Tyre pressure checks were equally overlooked, with 44% saying they only checked before going on a long journey. Encouragingly, nearly one in four said they did check tyre pressures roughly once a month, but 12% said they rely on their vehicle being serviced to have the pressure checked.
· Carry out a tyre pressure check at least once a month, before all trips and when the vehicle’s usual load varies.
· Tread depth must be above the legal minimum of 1.6mm. Use a 20p coin to measure the depth – if you can see the outer rim, the tyre may need changing.
· Find the correct pressure for your vehicle in the manual, on the inside ledge of the driver’s door and inside the fuel cap.
· Know the weight of your load, as this will affect the tyre pressure needed.
· Tyres must be cold when carrying out a check.
· Don’t forget to check towed vehicles.
· During a pressure check, also check the tread and do a visual check for bulges and splits.
· Check more frequently in the summer, as tyre pressure falls faster in warmer weather.
· Worn or damaged tyres can affect the safety and handling of a vehicle. If they don’t meet the legal requirements, motorists could face a fine and penalty points on their licence.
“As well as checking tyre tread and pressure, it’s also important to ensure the correct tyres are fitted for every type of vehicle and use,” Gil Kelly, Operations Director at Venson Automotive Solutions, said. “For example, a manufacturer may sell a vehicle equipped with a standard road tyre, but if it is being used in a specific environment, such as off road, the tyre will need to be changed.

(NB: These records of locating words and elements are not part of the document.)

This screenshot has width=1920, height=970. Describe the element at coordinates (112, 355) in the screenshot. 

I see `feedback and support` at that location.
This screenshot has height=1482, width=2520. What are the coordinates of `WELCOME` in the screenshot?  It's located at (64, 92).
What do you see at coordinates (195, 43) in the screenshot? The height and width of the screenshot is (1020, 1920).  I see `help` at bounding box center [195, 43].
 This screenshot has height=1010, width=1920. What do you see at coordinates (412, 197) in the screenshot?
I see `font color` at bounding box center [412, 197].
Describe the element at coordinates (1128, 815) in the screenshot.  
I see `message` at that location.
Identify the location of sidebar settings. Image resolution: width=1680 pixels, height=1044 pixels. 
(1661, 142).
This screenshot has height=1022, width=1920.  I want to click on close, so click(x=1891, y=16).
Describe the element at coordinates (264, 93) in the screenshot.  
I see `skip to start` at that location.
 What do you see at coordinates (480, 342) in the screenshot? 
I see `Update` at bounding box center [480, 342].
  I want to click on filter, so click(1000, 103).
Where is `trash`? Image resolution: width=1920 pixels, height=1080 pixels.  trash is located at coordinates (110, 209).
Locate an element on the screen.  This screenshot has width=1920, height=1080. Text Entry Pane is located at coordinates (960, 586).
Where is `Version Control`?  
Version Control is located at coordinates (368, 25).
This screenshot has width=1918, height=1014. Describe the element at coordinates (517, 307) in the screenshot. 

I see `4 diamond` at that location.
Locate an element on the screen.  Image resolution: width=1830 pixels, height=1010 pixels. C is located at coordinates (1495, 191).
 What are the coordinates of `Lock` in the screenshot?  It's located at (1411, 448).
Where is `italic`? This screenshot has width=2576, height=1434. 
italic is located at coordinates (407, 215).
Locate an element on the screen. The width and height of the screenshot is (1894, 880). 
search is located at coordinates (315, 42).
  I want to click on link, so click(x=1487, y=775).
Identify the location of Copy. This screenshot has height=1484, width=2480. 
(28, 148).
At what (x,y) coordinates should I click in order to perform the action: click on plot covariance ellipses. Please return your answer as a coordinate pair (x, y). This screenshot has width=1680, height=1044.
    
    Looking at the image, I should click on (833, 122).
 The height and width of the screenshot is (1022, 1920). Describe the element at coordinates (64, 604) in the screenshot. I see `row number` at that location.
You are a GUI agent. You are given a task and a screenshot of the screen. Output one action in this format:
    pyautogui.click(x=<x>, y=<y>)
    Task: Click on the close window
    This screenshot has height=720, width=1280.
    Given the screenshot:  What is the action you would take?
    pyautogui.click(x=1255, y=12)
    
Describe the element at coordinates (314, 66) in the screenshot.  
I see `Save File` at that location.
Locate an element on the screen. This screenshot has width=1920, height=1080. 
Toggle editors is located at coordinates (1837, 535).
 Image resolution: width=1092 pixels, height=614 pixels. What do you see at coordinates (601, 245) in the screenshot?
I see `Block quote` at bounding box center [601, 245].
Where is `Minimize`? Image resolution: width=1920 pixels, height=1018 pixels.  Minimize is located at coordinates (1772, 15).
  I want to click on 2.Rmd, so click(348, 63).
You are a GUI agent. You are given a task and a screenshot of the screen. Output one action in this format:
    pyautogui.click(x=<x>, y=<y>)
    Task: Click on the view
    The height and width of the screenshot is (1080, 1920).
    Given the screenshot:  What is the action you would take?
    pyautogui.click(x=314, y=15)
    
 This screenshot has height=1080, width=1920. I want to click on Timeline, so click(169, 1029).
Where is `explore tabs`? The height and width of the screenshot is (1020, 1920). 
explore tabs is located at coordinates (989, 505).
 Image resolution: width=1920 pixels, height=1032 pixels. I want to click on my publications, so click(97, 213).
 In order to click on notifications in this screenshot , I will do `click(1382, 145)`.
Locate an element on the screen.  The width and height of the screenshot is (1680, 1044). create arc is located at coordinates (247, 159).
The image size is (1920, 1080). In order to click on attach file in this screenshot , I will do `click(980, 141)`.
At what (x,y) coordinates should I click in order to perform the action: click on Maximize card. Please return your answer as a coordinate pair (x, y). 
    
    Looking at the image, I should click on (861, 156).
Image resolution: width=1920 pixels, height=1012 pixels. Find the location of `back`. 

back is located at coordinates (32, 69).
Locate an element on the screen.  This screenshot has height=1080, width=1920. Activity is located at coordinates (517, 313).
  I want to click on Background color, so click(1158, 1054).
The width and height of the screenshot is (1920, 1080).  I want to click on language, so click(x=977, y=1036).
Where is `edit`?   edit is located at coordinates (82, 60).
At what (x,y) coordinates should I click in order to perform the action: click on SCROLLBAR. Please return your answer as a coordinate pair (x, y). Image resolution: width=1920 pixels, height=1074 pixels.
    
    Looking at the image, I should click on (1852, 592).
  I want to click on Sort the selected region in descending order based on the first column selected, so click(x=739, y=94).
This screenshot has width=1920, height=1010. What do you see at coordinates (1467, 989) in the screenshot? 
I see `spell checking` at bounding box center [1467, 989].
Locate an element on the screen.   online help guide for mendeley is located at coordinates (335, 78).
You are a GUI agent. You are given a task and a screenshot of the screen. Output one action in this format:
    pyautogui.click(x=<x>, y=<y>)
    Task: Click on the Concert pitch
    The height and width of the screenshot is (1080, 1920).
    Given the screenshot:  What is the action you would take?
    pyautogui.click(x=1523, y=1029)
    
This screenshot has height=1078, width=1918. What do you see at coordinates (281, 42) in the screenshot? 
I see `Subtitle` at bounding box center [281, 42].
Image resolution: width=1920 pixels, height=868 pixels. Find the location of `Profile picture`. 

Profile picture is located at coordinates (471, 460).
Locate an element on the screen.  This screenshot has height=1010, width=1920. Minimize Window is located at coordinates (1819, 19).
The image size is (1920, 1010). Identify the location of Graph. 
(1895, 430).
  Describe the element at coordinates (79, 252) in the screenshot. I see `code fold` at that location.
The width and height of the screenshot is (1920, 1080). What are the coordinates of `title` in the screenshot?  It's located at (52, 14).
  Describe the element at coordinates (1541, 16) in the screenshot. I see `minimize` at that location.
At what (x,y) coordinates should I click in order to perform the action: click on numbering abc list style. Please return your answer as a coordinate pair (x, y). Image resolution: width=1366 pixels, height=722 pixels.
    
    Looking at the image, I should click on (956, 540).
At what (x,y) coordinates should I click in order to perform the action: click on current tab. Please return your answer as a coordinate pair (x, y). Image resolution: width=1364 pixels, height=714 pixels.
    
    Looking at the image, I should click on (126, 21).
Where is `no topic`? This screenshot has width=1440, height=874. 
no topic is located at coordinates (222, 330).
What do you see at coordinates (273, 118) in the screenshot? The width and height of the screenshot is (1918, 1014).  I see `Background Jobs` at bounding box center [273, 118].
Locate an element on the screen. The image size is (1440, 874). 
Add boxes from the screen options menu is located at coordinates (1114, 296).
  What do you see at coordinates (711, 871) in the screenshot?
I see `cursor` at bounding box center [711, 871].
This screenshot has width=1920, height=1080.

“Crucially, drivers need to be aware of the need to inspect their tyres on a regular basis, including the spare. Not only will this reduce vehicle downtime, but it minimises the risk of breakdowns and even fines if a tyre tread drops below the legal limits. With a few simple checks, drivers can avoid the risks and businesses can maintain a safer, more efficient fleet. Firms need to encourage standard inspections, conducted weekly, to reduce the risk of breakdowns and accidents – as well as fines if they go below the legal tread depth of 1.6mm.”